* Task directions:
I'd like every line in the following listing that holds "computer" copied.

(Records supplied)

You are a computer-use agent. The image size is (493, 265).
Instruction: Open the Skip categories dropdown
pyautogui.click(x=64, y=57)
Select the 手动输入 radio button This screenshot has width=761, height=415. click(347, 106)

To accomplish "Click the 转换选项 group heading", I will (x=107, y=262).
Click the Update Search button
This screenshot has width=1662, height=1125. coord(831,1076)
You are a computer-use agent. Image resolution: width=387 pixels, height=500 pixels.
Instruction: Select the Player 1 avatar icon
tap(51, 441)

(End Records supplied)
(Records supplied)

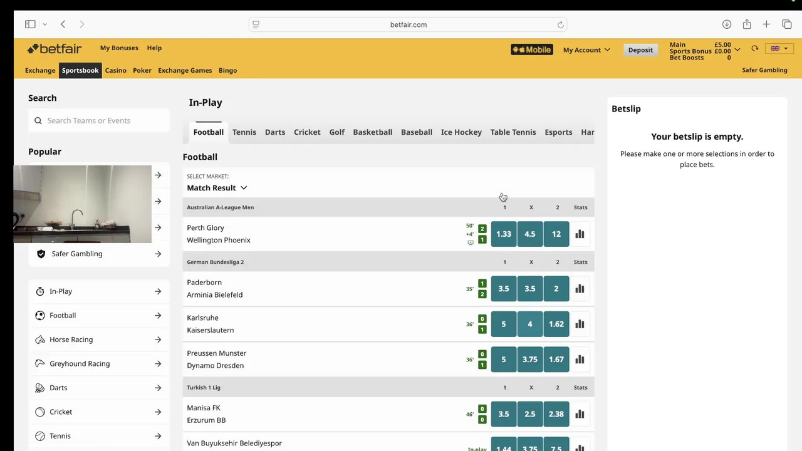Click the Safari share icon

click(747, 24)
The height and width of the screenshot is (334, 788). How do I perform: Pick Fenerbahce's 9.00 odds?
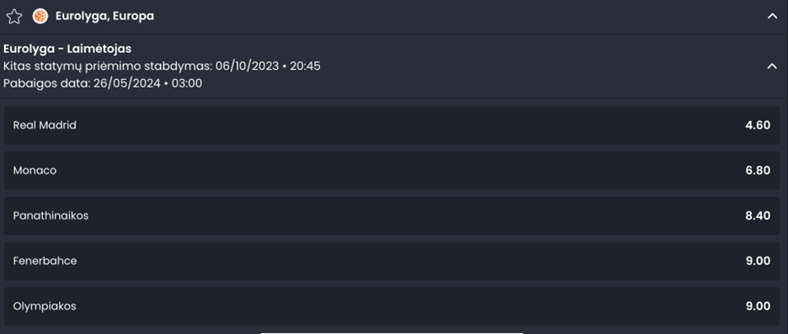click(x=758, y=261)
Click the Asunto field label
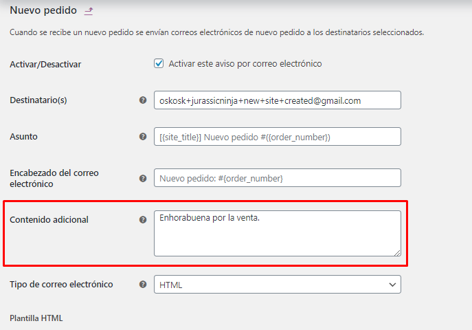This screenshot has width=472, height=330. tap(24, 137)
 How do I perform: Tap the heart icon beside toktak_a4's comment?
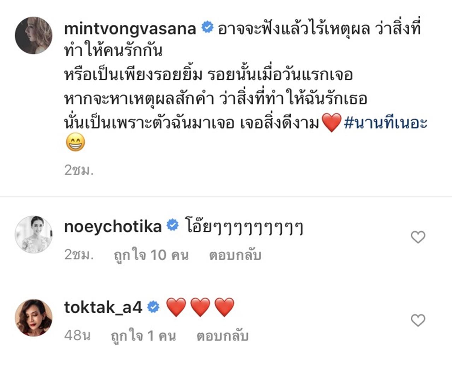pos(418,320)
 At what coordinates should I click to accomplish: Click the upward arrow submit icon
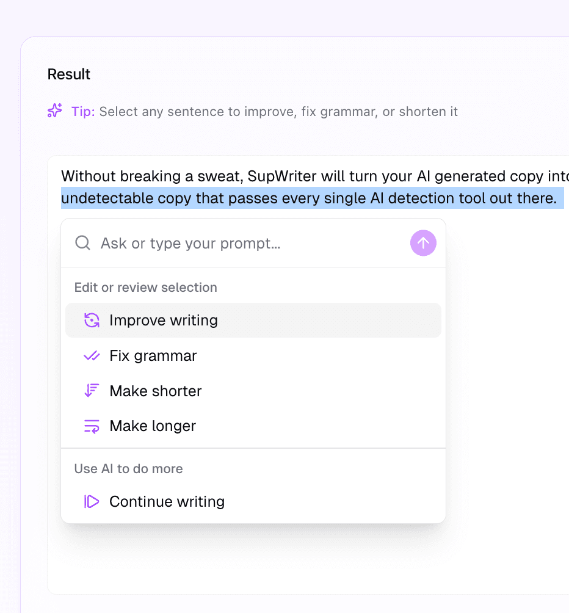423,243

(End Records supplied)
(Records supplied)

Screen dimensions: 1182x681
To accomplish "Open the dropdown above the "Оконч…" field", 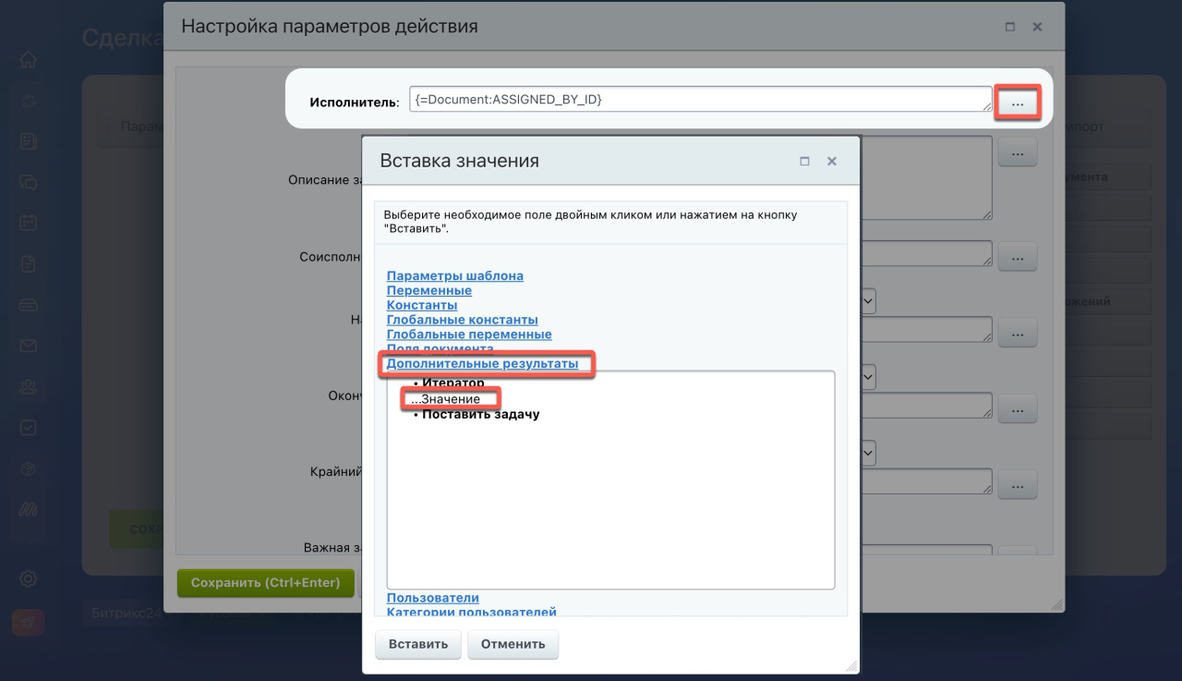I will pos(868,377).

(End Records supplied)

* Task response:
You are a computer-use agent. The image size is (493, 265).
You are a computer-use agent. Image resolution: width=387 pixels, height=500 pixels.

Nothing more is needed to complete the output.